##### INFORMATION SHOWN

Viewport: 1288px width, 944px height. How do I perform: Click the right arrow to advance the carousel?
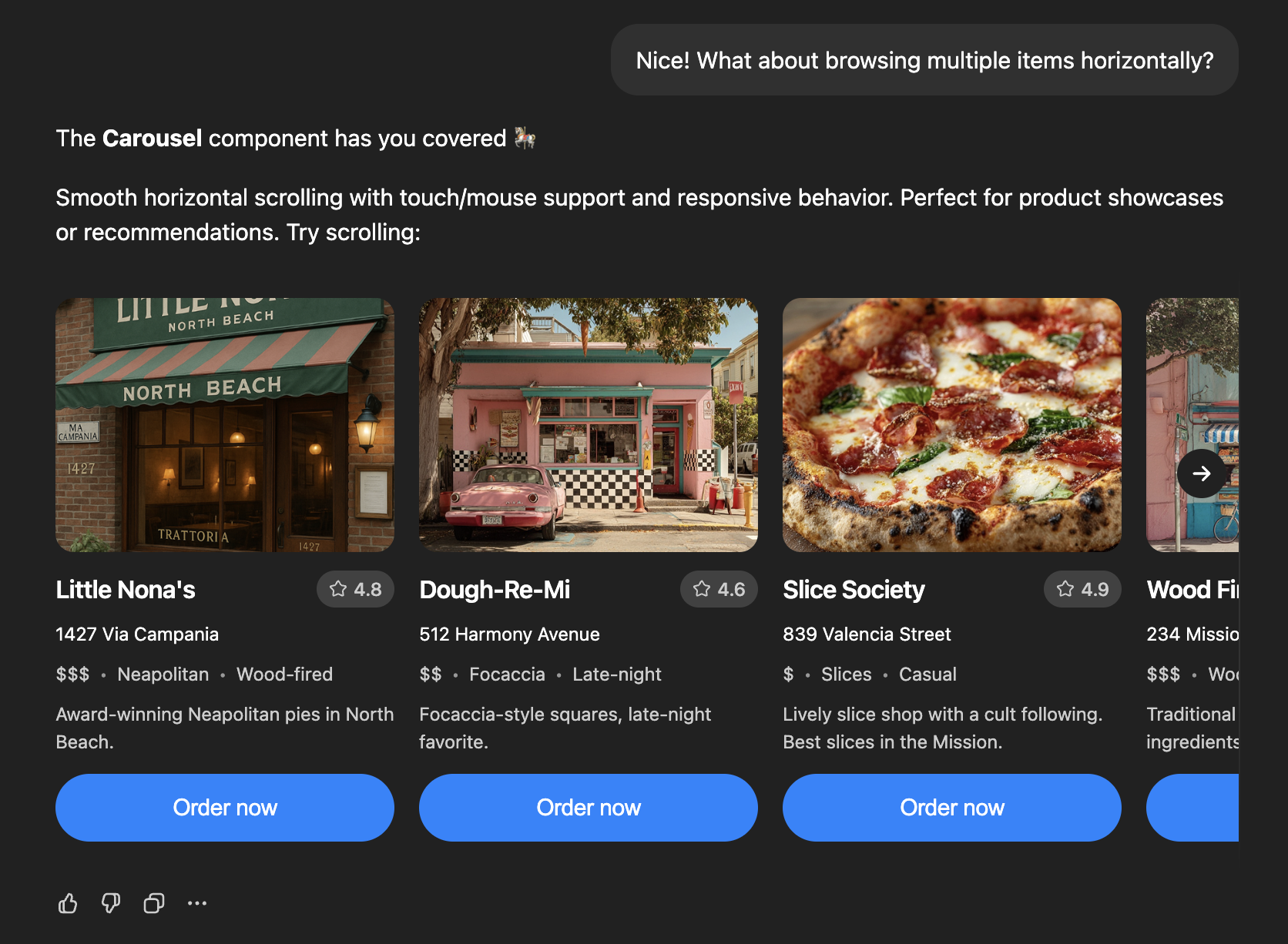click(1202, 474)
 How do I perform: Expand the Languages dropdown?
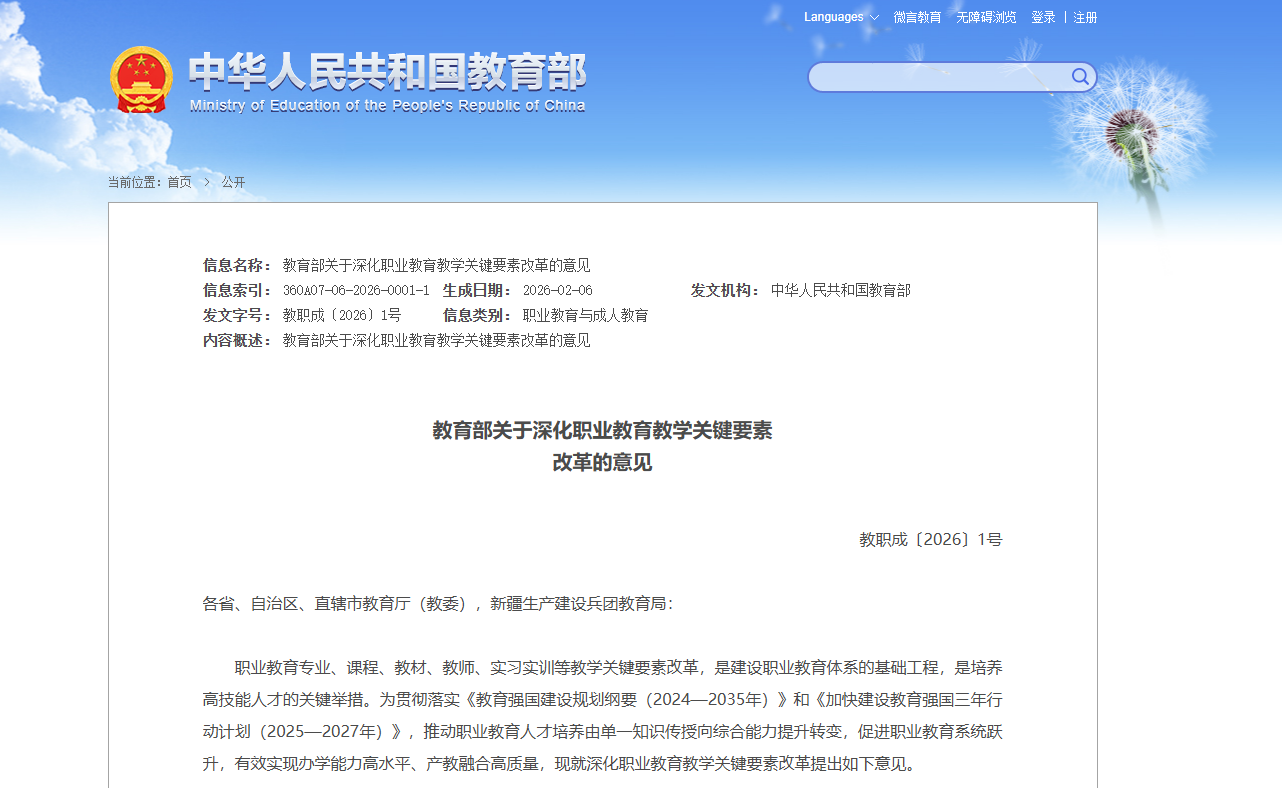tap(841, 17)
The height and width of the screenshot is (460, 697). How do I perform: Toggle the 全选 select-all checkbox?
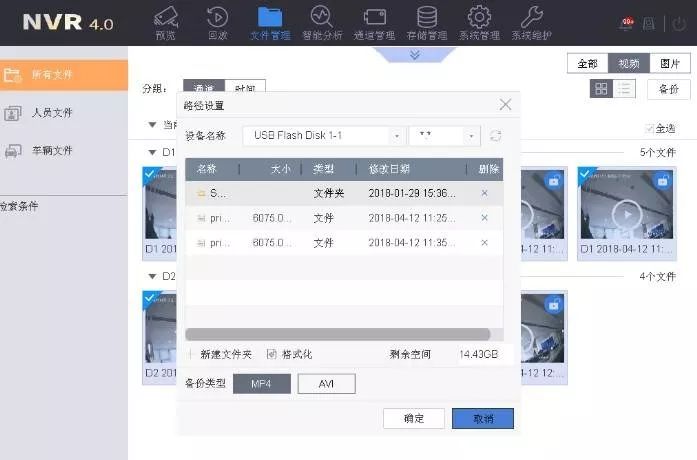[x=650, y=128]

##########

The expected output is an exact copy of the lines from the one with "How do I perform: Expand" to the final line of the entries above, pictures excepted; please include both ends.

→ **RESPONSE TO THIS TASK**
 How do I perform: Expand the Languages dropdown?
tap(841, 17)
The height and width of the screenshot is (460, 697). How do I perform: Toggle the 全选 select-all checkbox?
[x=650, y=128]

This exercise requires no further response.